*** Provided information

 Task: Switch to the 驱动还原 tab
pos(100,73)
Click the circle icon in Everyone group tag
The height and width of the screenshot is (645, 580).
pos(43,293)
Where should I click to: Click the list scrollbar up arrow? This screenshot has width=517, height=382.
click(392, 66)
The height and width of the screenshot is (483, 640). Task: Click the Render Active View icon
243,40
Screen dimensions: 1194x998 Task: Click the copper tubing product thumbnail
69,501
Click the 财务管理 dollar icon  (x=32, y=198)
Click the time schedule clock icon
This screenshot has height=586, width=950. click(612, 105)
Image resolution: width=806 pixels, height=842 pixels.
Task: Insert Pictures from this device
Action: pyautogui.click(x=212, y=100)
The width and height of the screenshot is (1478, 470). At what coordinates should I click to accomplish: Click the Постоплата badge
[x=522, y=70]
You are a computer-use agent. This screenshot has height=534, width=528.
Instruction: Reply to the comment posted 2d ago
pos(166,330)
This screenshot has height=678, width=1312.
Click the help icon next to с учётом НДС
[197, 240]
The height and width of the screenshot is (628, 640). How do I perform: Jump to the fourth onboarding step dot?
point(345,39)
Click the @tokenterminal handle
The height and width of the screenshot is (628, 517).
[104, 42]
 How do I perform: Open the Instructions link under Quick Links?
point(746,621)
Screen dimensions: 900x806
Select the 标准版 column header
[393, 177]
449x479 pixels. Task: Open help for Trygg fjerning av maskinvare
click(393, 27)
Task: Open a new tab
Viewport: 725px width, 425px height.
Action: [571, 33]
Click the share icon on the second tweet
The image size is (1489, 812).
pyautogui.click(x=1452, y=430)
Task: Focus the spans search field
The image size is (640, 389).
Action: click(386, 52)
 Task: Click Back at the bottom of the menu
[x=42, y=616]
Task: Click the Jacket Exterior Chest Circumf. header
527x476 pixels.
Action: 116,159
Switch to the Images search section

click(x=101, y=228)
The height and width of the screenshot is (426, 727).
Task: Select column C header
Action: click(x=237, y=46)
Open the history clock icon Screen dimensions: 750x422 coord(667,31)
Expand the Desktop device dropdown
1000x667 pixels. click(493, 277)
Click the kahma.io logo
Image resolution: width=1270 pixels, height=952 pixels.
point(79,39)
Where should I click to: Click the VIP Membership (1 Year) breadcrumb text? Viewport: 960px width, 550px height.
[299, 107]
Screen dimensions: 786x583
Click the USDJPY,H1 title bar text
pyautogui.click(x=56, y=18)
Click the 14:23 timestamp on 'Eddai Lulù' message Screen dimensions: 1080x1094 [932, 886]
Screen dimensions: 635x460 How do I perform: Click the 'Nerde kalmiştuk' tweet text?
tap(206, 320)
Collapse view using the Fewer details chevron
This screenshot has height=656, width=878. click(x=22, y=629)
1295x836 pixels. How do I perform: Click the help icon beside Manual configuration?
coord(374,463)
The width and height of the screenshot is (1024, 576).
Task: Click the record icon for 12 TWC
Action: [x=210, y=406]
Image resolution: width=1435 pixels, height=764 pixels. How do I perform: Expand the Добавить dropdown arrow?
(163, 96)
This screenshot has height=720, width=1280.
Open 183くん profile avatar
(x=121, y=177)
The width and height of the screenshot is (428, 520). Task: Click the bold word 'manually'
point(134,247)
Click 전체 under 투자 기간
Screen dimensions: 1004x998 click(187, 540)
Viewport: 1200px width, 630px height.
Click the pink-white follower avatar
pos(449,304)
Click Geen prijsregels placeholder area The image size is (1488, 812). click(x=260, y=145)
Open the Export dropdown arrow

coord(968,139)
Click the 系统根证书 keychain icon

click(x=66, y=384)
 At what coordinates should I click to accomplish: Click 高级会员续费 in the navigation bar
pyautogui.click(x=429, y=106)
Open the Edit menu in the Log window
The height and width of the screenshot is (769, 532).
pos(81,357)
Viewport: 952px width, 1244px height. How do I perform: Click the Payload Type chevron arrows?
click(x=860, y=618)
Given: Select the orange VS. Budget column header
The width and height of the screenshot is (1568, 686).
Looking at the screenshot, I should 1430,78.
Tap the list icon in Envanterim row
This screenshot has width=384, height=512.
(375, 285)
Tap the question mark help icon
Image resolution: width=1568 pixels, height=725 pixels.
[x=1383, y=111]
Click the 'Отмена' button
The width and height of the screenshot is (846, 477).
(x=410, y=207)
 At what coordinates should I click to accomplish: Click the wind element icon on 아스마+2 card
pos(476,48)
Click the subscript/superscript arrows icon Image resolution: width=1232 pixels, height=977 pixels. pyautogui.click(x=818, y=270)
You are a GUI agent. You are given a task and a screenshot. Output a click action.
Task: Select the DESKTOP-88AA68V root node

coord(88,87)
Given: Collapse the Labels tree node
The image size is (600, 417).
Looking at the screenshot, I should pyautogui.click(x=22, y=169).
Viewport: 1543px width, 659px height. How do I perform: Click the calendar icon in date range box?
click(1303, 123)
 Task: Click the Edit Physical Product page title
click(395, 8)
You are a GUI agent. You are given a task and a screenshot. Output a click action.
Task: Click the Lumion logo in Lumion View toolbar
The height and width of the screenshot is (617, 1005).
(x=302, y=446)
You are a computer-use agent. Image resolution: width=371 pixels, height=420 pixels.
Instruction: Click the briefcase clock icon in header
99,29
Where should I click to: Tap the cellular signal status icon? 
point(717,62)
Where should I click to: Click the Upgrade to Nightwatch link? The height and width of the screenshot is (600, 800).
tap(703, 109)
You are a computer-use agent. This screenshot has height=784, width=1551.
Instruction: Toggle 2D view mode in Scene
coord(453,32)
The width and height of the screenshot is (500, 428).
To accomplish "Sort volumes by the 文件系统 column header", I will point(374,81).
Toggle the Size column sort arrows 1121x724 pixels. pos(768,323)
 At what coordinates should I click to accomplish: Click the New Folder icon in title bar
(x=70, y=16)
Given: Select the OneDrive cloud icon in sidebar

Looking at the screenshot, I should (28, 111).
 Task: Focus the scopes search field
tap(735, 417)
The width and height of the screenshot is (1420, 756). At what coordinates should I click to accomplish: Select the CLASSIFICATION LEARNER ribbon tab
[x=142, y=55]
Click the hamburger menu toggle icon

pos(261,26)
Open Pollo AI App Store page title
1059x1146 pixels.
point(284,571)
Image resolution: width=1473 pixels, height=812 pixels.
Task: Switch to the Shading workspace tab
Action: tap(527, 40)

******

■ **Brief**: Your response must repeat the entries above exactly, in full.

■ **Output for this exercise**:
 Task: Switch to the 驱动还原 tab
pos(100,73)
Click the circle icon in Everyone group tag
The height and width of the screenshot is (645, 580).
pos(43,293)
Where should I click to: Click the list scrollbar up arrow? This screenshot has width=517, height=382.
click(392, 66)
The height and width of the screenshot is (483, 640). Task: Click the Render Active View icon
243,40
Screen dimensions: 1194x998 Task: Click the copper tubing product thumbnail
69,501
Click the 财务管理 dollar icon  (x=32, y=198)
Click the time schedule clock icon
This screenshot has height=586, width=950. click(612, 105)
Image resolution: width=806 pixels, height=842 pixels.
Task: Insert Pictures from this device
Action: pyautogui.click(x=212, y=100)
The width and height of the screenshot is (1478, 470). At what coordinates should I click to accomplish: Click the Постоплата badge
[x=522, y=70]
You are a computer-use agent. This screenshot has height=534, width=528.
Instruction: Reply to the comment posted 2d ago
pos(166,330)
This screenshot has height=678, width=1312.
Click the help icon next to с учётом НДС
[197, 240]
The height and width of the screenshot is (628, 640). How do I perform: Jump to the fourth onboarding step dot?
point(345,39)
Click the @tokenterminal handle
The height and width of the screenshot is (628, 517).
[104, 42]
 How do I perform: Open the Instructions link under Quick Links?
point(746,621)
Screen dimensions: 900x806
Select the 标准版 column header
[393, 177]
449x479 pixels. Task: Open help for Trygg fjerning av maskinvare
click(393, 27)
Task: Open a new tab
Viewport: 725px width, 425px height.
Action: [571, 33]
Click the share icon on the second tweet
The image size is (1489, 812).
pyautogui.click(x=1452, y=430)
Task: Focus the spans search field
The image size is (640, 389).
Action: click(386, 52)
 Task: Click Back at the bottom of the menu
[x=42, y=616]
Task: Click the Jacket Exterior Chest Circumf. header
527x476 pixels.
Action: 116,159
Switch to the Images search section

click(x=101, y=228)
The height and width of the screenshot is (426, 727).
Task: Select column C header
Action: click(x=237, y=46)
Open the history clock icon Screen dimensions: 750x422 coord(667,31)
Expand the Desktop device dropdown
1000x667 pixels. click(493, 277)
Click the kahma.io logo
Image resolution: width=1270 pixels, height=952 pixels.
point(79,39)
Where should I click to: Click the VIP Membership (1 Year) breadcrumb text? Viewport: 960px width, 550px height.
[299, 107]
Screen dimensions: 786x583
Click the USDJPY,H1 title bar text
pyautogui.click(x=56, y=18)
Click the 14:23 timestamp on 'Eddai Lulù' message Screen dimensions: 1080x1094 [932, 886]
Screen dimensions: 635x460 How do I perform: Click the 'Nerde kalmiştuk' tweet text?
tap(206, 320)
Collapse view using the Fewer details chevron
This screenshot has height=656, width=878. click(x=22, y=629)
1295x836 pixels. How do I perform: Click the help icon beside Manual configuration?
coord(374,463)
The width and height of the screenshot is (1024, 576).
Task: Click the record icon for 12 TWC
Action: [x=210, y=406]
Image resolution: width=1435 pixels, height=764 pixels. How do I perform: Expand the Добавить dropdown arrow?
(163, 96)
This screenshot has height=720, width=1280.
Open 183くん profile avatar
(x=121, y=177)
The width and height of the screenshot is (428, 520). Task: Click the bold word 'manually'
point(134,247)
Click 전체 under 투자 기간
Screen dimensions: 1004x998 click(187, 540)
Viewport: 1200px width, 630px height.
Click the pink-white follower avatar
pos(449,304)
Click Geen prijsregels placeholder area The image size is (1488, 812). click(x=260, y=145)
Open the Export dropdown arrow

coord(968,139)
Click the 系统根证书 keychain icon

click(x=66, y=384)
 At what coordinates should I click to accomplish: Click 高级会员续费 in the navigation bar
pyautogui.click(x=429, y=106)
Open the Edit menu in the Log window
The height and width of the screenshot is (769, 532).
pos(81,357)
Viewport: 952px width, 1244px height. How do I perform: Click the Payload Type chevron arrows?
click(x=860, y=618)
Given: Select the orange VS. Budget column header
The width and height of the screenshot is (1568, 686).
Looking at the screenshot, I should 1430,78.
Tap the list icon in Envanterim row
This screenshot has width=384, height=512.
(375, 285)
Tap the question mark help icon
Image resolution: width=1568 pixels, height=725 pixels.
[x=1383, y=111]
Click the 'Отмена' button
The width and height of the screenshot is (846, 477).
(x=410, y=207)
 At what coordinates should I click to accomplish: Click the wind element icon on 아스마+2 card
pos(476,48)
Click the subscript/superscript arrows icon Image resolution: width=1232 pixels, height=977 pixels. pyautogui.click(x=818, y=270)
You are a GUI agent. You are given a task and a screenshot. Output a click action.
Task: Select the DESKTOP-88AA68V root node

coord(88,87)
Given: Collapse the Labels tree node
The image size is (600, 417).
Looking at the screenshot, I should pyautogui.click(x=22, y=169).
Viewport: 1543px width, 659px height. How do I perform: Click the calendar icon in date range box?
click(1303, 123)
 Task: Click the Edit Physical Product page title
click(395, 8)
You are a GUI agent. You are given a task and a screenshot. Output a click action.
Task: Click the Lumion logo in Lumion View toolbar
The height and width of the screenshot is (617, 1005).
(x=302, y=446)
You are a computer-use agent. Image resolution: width=371 pixels, height=420 pixels.
Instruction: Click the briefcase clock icon in header
99,29
Where should I click to: Tap the cellular signal status icon? 
point(717,62)
Where should I click to: Click the Upgrade to Nightwatch link? The height and width of the screenshot is (600, 800).
tap(703, 109)
You are a computer-use agent. This screenshot has height=784, width=1551.
Instruction: Toggle 2D view mode in Scene
coord(453,32)
The width and height of the screenshot is (500, 428).
To accomplish "Sort volumes by the 文件系统 column header", I will point(374,81).
Toggle the Size column sort arrows 1121x724 pixels. pos(768,323)
 At what coordinates should I click to accomplish: Click the New Folder icon in title bar
(x=70, y=16)
Given: Select the OneDrive cloud icon in sidebar

Looking at the screenshot, I should (28, 111).
 Task: Focus the scopes search field
tap(735, 417)
The width and height of the screenshot is (1420, 756). At what coordinates should I click to accomplish: Select the CLASSIFICATION LEARNER ribbon tab
[x=142, y=55]
Click the hamburger menu toggle icon

pos(261,26)
Open Pollo AI App Store page title
1059x1146 pixels.
point(284,571)
Image resolution: width=1473 pixels, height=812 pixels.
Task: Switch to the Shading workspace tab
Action: tap(527, 40)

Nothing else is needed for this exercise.